* TEXT PROVIDED *
— Begin —

Whether you're working on financial forecasting, weather prediction, or any other domain that involves time-series data, `fold` offers a suite of advanced cross-validation techniques that go beyond traditional methods. 
By integrating `fold` into your workflow, you can ensure that your models are robust, reliable, and free from common pitfalls like look-ahead bias and data leakage.

#### Key Features:

* **Versatile Splits**: Support for expanding, rolling, interval, and custom function splits.
* **`Scikit-learn` Compatibility**: Easily integrate with scikit-learn’s model selection framework.
* **Advanced Cross-Validation Techniques**: Includes purged k-fold, purged walk-forward, and temporal safe random splits.

#### Motivation

Traditional cross-validation methods often fall short when applied to time-series data due to the inherent temporal dependencies. Naive random splits can introduce look-ahead bias, where future data points inadvertently influence past predictions, leading to overly optimistic model performance. 
This is where `fold` steps in, providing a robust framework to handle the unique challenges of time-series data.

#### Why We Built Fold?

* **Accuracy and Reliability**: Ensuring that models are tested in a way that closely mimics real-world scenarios is crucial for accurate predictions. `fold`'s advanced splitting techniques prevent data leakage and provide a more realistic evaluation of model performance.

— End —

* DATA ENTRIES *

— Begin —

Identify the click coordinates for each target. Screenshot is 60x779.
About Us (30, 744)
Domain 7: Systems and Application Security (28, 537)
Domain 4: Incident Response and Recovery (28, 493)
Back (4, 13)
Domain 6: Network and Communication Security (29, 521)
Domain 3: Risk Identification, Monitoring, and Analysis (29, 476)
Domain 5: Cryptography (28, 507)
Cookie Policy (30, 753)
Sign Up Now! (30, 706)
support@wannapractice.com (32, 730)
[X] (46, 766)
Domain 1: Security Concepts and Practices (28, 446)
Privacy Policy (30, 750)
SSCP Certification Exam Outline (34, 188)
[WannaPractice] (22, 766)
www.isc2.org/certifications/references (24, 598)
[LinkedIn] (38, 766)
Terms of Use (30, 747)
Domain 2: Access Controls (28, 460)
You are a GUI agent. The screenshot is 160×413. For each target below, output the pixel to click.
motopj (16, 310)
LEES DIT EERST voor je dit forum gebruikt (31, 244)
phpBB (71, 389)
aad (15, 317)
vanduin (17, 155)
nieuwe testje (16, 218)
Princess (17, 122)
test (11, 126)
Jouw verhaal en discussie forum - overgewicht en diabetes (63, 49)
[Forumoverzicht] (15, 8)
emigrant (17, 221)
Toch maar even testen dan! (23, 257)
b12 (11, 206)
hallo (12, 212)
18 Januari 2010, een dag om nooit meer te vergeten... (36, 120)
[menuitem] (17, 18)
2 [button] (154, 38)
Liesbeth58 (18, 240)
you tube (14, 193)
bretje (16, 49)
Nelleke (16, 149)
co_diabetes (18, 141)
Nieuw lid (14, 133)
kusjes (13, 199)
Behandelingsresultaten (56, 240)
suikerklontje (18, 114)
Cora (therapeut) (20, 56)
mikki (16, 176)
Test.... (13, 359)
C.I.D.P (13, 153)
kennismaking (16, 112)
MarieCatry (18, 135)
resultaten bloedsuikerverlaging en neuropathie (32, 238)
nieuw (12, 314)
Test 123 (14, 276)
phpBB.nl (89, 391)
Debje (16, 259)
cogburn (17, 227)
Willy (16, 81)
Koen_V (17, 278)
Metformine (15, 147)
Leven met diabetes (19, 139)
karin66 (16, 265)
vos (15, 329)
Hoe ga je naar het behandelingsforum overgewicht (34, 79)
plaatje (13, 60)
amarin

— End —

* SET EXERCISE *
According to the text on the `fold` library, which types of splits does it support?

* TASK OUTPUT *
Expanding, rolling, interval, and custom function splits.